Work task A:
In the review of The Shallows, reproduce the passage from "This question is" up to and including "more connections made.".
Work task B:
Translate this sentence from the review of The Shallows into Spanish: "A computer disk can become full, but our brains never become full."
-------- Text excerpt
This question is posed by Nicholas Carr in this book, “The Shallows: What The Internet Is
Doing to Our Brains.” The best chapter in the book is “Search, Memory” which details the biology of how short term memories are turned into long term memories that create a fabric of knowledge that we call wisdom. As people learn more, and their brains make physical connections with the information, the person develops a point of view on life. Long term memories are called up to be used in working memory, and more connections made.
When people begin to rely on Google search for information rather than actually learning things, this fabric of knowledge remains shallow. The deep learning that creates warp and woof of culture diminishes. The culture that surrounds us influences the content and character of a person’s memory. My memories of peace marches protesting the Vietnam war are different from the memories of Egyptian students in Tahir Square. Each memory reflects the culture of our time. When learning is superficial, memories become more like infotainment than a symphony. Playwright Richard Foreman frets that we are becoming “pancake people — spread wide and thin as we connect with that vast network of information accessed by the mere touch of a button.” Carr goes on to say:
Those who celebrate “outsourcing” of memory to the Web have been misled by a metaphor. They overlook the fundamental organic nature of biological memory. What gives real memory its richness and its character, not to mention its mystery and fragility, is its contingency. It exists in time, changing as the body changes. Indeed, the very act of recalling a memory appears to restart the entire process of consolidation, including the generation of proteins to form new synaptic terminals.
Biological memory is in a constant state of renewal. Computer memory is static — you can copy the file, but the file remains the same. It doesn’t learn, it doesn’t update, it doesn’t develop a new way of looking at the old information. We can pretend that search engines are better than actually having to remember things, but for knowledge to become part of our experience, we have to physically assimilate it in our brains. A computer disk can become full, but our brains never become full. There is always room for more learning. Carr says:
We don’t constrain our mental powers when we store new long-term memories. We strengthen them, with each expansion of our memory comes an enlargement of our intelligence. The Web provides a convenient and compelling supplement to personal memory, but when we start using the Web as a substitute for personal memory, bypassing the inner processes of consolidation, we risk emptying our minds of their riches.
The crux of the book is summed up on page 196. “The offloading of memory to external data banks doesn’t just threaten the depth and distinctiveness of the self. It threatens the depth and distinctiveness of the culture we all share.”
----------------
-------- Data segment
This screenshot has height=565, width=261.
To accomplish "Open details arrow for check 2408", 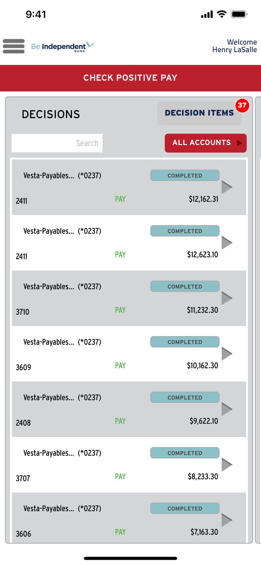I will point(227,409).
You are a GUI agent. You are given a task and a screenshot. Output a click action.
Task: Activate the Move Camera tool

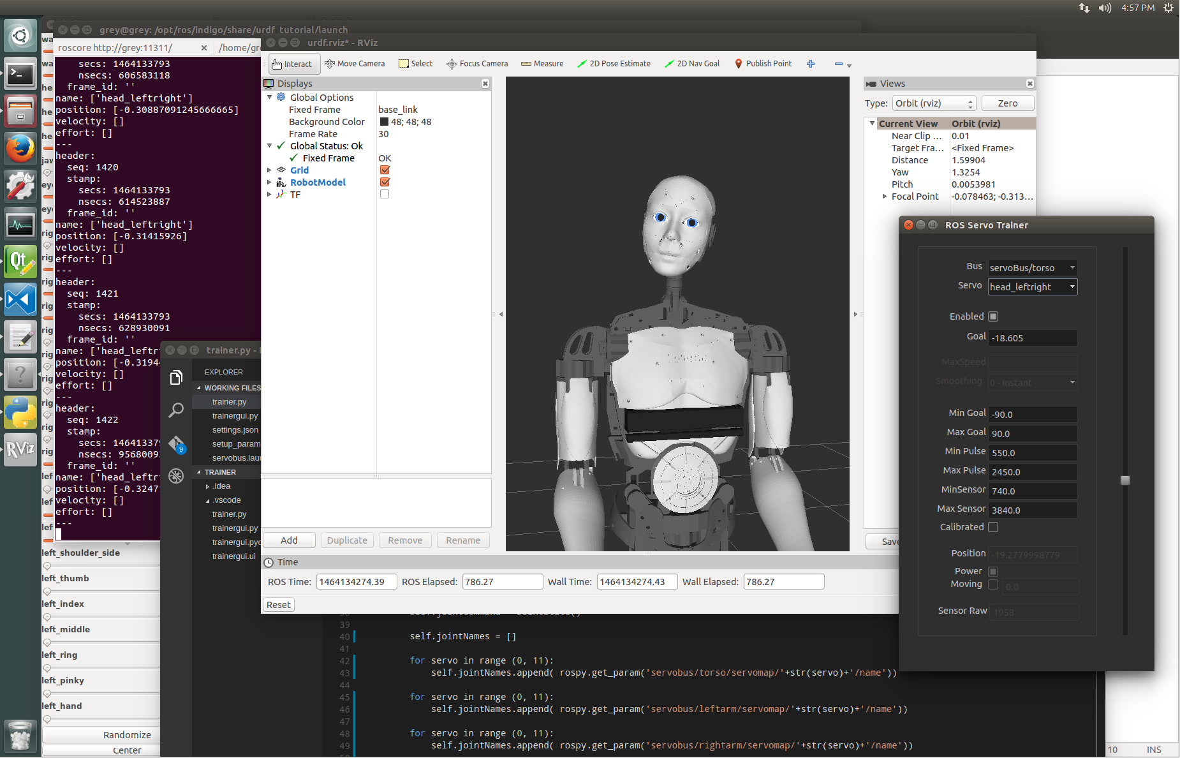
----------------
Exercise result A:
This question is posed by Nicholas Carr in this book, “The Shallows: What The Internet Is
Doing to Our Brains.” The best chapter in the book is “Search, Memory” which details the biology of how short term memories are turned into long term memories that create a fabric of knowledge that we call wisdom. As people learn more, and their brains make physical connections with the information, the person develops a point of view on life. Long term memories are called up to be used in working memory, and more connections made.

Exercise result B:
Un disco de computadora puede llenarse, pero nuestros cerebros nunca se llenan.